The campaign to protect Taiwan Statebuilding Party Legislator Chen Po-wei (陳柏惟) from a recall vote finished its final weekend with supporters’ groups and pan-green camp politicians attending an event in Taichung yesterday.
With the recall vote scheduled for Saturday, attendees gathered in the morning at Qingshui Zushi Temple in Longjing District (龍井), most of them joining Chen in the “100 Hours March, Walk the Final Mile for Democracy” event.
Among the groups at the event were the Humanistic Education Foundation, Taiwan Society, Taiwan Youth Foundation, Deng Liberty Foundation and Union of Taiwan Teachers.
Photo: Ho Tsung-han, Taipei Times
“There has been a series of revenge recall campaigns,” Humanistic Education Foundation executive director Joanna Feng (馮喬蘭) said. “Basically, they have all attacked civic groups and we must oppose these vicious, politically motivated groups that are trying to wreck the foundations of our democratic system.”
Local Democratic Progressive Party (DPP) city councilors and DPP lawmakers from Taichung, including Tsai Chi-chang (蔡其昌) and Ho Hsin-chun (何欣純), joined Chen on the walk yesterday.
Chen has done a lot at the legislature and in service of his local constituents in the past two years, Tsai said.
“This revenge recall is based on lies and smears on Chen’s character,” Tsai said. “Character assassination is the opposition’s means of inciting hatred and grabbing power.”
Taiwan Association of University Professors chairman Hsu Wen-tang (許文堂) said that the recall campaign “is groups rousing up hatred and disharmony warring against people upholding justice and democratic values.”
The recall effort, which has been backed by Chinese Nationalist Party (KMT) politicians, was initiated by Yang Wen-yuan (楊文元), who said he voted for Chen in January last year, but regrets that choice.

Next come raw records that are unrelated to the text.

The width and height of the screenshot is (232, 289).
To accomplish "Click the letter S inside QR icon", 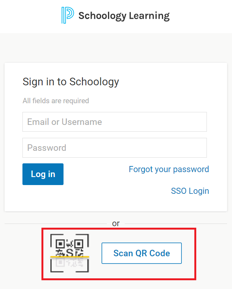I will point(70,252).
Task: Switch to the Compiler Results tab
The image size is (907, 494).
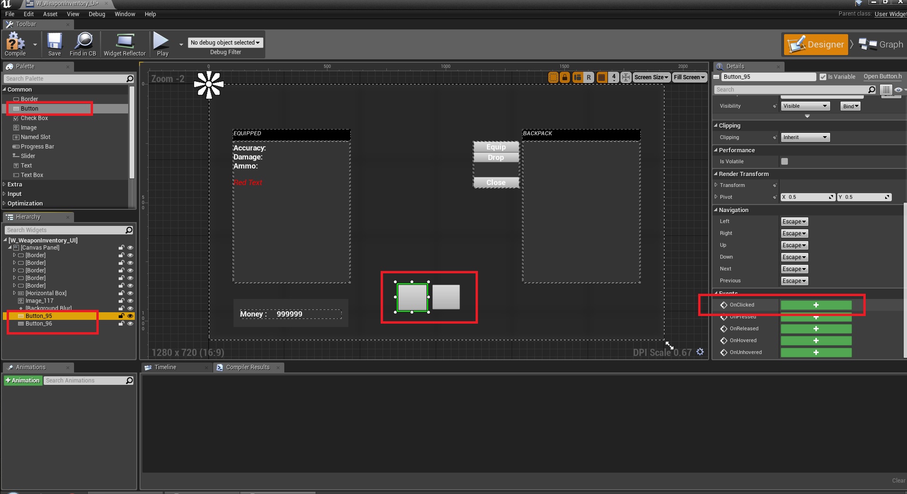Action: tap(247, 367)
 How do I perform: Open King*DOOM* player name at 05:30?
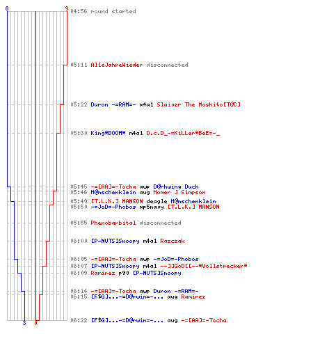pos(108,133)
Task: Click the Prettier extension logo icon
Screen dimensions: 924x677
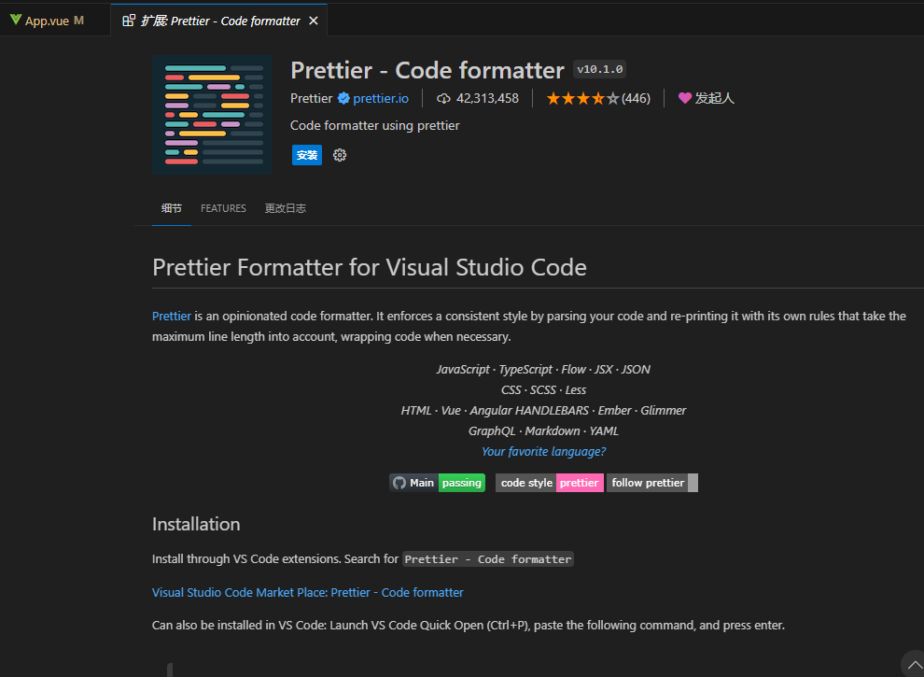Action: tap(213, 115)
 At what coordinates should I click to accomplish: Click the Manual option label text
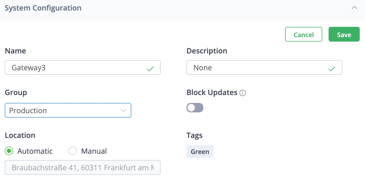(x=94, y=151)
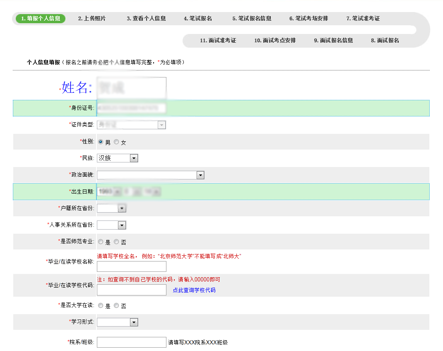Click the 点此查询学校代码 link
Image resolution: width=443 pixels, height=351 pixels.
(x=194, y=290)
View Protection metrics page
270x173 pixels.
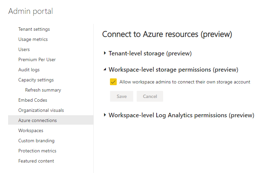pos(37,151)
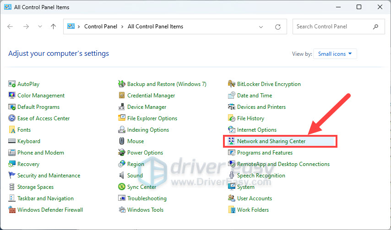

Chen’s opponents say he has behaved outrageously in the legislature and supported the government’s decision to lift a ban on imports of pork containing residue of the feed additive ractopamine.
There are 291,122 eligible voters in Chen’s constituency, Taichung’s Second District.
For a recall vote to pass, at least 25 percent of eligible voters — or 72,781 in Chen’s case — must vote in favor of it, and they must outnumber those who vote against it.